WHAT IS BEING ASKED: Transcribe the stretch of the Part 160 amendments text that opens with the words containing "Section 160.15—Other Exceptions" and closes with "Federal functional regulator.".

SELECTED TEXT:
"""

Section 160.3—Definitions

Since the scope of the proposed regulations would extend to SDs and MSPs, the Commission proposes to amend section 160.3 to add the definitions of SDs and MSPs to the list of defined terms under section 160.3. Specifically, the Commission proposes to define “major swap participant” to have the same meaning as in section 1a(33) of the CEA, as further defined by the Commission's Regulations, and includes any person registered as such thereunder. The Commission proposes to define “swap dealer” to have the same meaning as in section 1a(49) of the CEA, as further defined by the Commission's Regulations, and includes any person registered as such thereunder. There are existing definitions and related Start Printed Page 66016provisions under Part 160 that must be amended to include these new registrants. Specifically, the definitions of “financial institution”, “affiliate”, and “you” must be amended to include swap dealers and major swap participants.

Section 160.15—Other Exceptions to Notice and Opt Out Requirements

As noted above, Title X of the Dodd-Frank Act transferred certain authority from the FTC to the Bureau. Accordingly, we changed the reference from the FTC to the Bureau in section 160.15 to reflect that the Bureau is now a Federal functional regulator.

Section 160.17(b)—Relation to State Laws

As a result of the creation of the Bureau and the transfer of certain authority from the FTC to the Bureau, the Commission proposes to amend paragraph (b) by replacing it with the language similar to section 1041(a)(2) of the Dodd-Frank Act. This section clarifies the relationship of Title V to state consumer protection laws. Specifically, section 1041(a)(2) provides, “For the purposes of this section, a [State] statute, regulation, order, or interpretation * * * is not inconsistent with the provisions of [Title V] if the protection that such statute, regulation, order, or interpretation affords to consumers is greater than the protection provided under [Title V]. A determination regarding whether a [State] statute, regulation, order, or interpretation * * * is inconsistent with the provisions of [Title V] may be made by the Bureau on its own motion or in response to a nonfrivolous petition initiated by any interested person.”

"""

DATASET EXCERPT:

"""

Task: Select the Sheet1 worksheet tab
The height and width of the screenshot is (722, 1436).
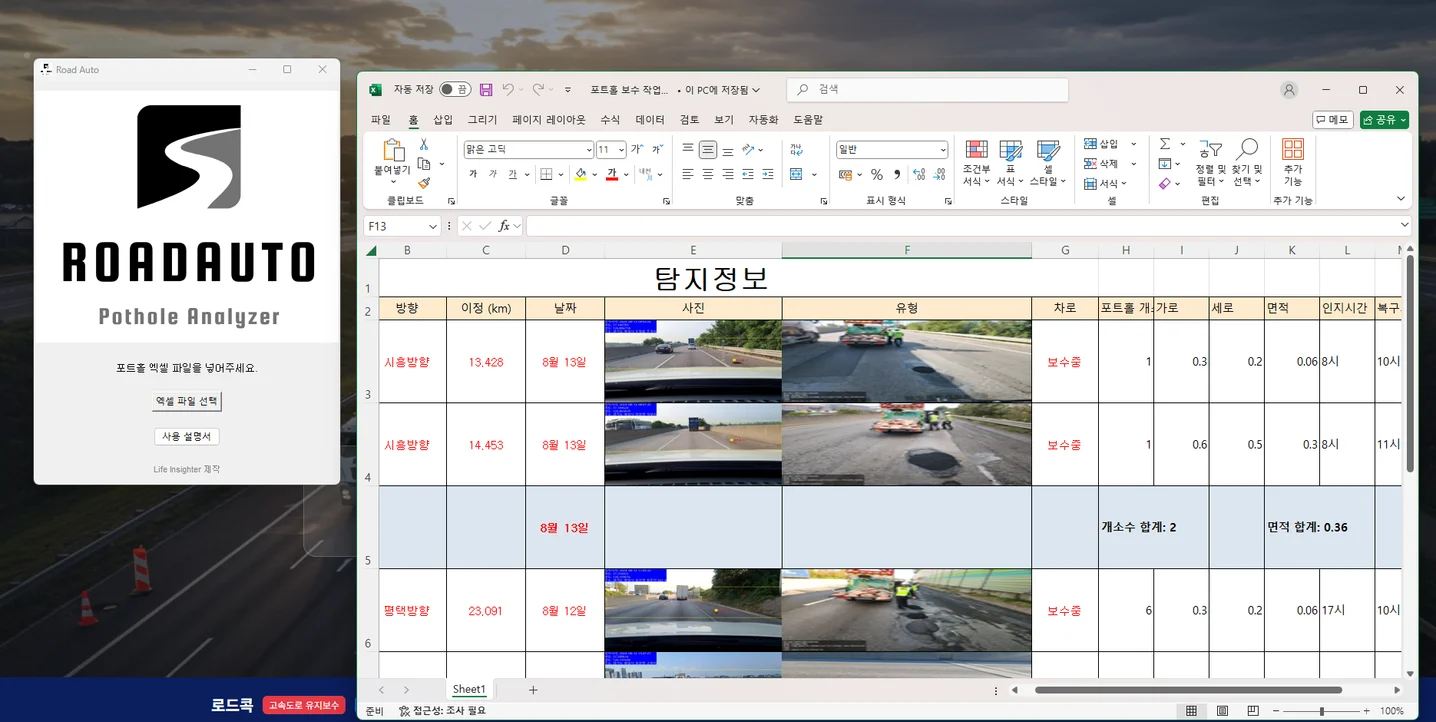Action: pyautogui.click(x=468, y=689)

"""

SOLUTION FOR THIS TASK:
Section 160.15—Other Exceptions to Notice and Opt Out Requirements

As noted above, Title X of the Dodd-Frank Act transferred certain authority from the FTC to the Bureau. Accordingly, we changed the reference from the FTC to the Bureau in section 160.15 to reflect that the Bureau is now a Federal functional regulator.